(Stored items)
- Opening Delimiter -

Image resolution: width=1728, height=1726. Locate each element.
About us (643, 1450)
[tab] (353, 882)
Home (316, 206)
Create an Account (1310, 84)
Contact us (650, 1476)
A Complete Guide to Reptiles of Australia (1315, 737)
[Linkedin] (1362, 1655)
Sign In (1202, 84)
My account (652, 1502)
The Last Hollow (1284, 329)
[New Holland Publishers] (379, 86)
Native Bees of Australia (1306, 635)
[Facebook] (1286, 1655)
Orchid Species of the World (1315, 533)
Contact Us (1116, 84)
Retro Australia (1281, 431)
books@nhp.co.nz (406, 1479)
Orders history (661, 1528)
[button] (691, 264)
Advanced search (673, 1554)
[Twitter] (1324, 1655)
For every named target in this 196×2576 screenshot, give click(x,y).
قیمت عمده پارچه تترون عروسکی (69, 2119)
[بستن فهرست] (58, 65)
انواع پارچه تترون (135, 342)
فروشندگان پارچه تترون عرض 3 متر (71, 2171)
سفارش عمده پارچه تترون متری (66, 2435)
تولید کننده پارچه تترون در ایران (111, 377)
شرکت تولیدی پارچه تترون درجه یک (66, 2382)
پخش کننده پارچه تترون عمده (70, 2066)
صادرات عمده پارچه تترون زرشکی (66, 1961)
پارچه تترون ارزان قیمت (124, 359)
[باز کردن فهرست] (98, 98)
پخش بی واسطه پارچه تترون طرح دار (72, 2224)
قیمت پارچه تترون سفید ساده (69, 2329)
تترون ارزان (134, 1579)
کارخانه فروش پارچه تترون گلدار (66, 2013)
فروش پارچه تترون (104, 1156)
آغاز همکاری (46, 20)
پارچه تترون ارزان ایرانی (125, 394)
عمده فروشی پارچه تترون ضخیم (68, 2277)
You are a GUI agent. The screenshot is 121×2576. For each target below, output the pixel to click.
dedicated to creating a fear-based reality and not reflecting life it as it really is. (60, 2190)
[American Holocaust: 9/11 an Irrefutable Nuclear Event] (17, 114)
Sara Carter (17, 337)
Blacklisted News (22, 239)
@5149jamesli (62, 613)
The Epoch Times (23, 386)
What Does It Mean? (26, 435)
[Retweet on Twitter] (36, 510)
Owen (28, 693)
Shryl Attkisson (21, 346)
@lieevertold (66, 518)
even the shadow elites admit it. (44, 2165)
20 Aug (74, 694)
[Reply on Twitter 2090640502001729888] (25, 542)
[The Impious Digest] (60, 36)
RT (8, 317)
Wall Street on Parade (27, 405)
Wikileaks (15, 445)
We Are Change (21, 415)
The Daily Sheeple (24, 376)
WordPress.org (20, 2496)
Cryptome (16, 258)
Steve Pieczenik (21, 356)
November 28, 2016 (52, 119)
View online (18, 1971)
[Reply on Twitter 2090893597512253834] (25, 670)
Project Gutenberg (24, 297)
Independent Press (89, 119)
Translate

- Closing Delimiter -

Would you please return all lines of the data that include the word "Twitter"?

▸ Reply to the task:
[Twitter] (1324, 1655)
[Retweet on Twitter] (36, 510)
[Reply on Twitter 2090640502001729888] (25, 542)
[Reply on Twitter 2090893597512253834] (25, 670)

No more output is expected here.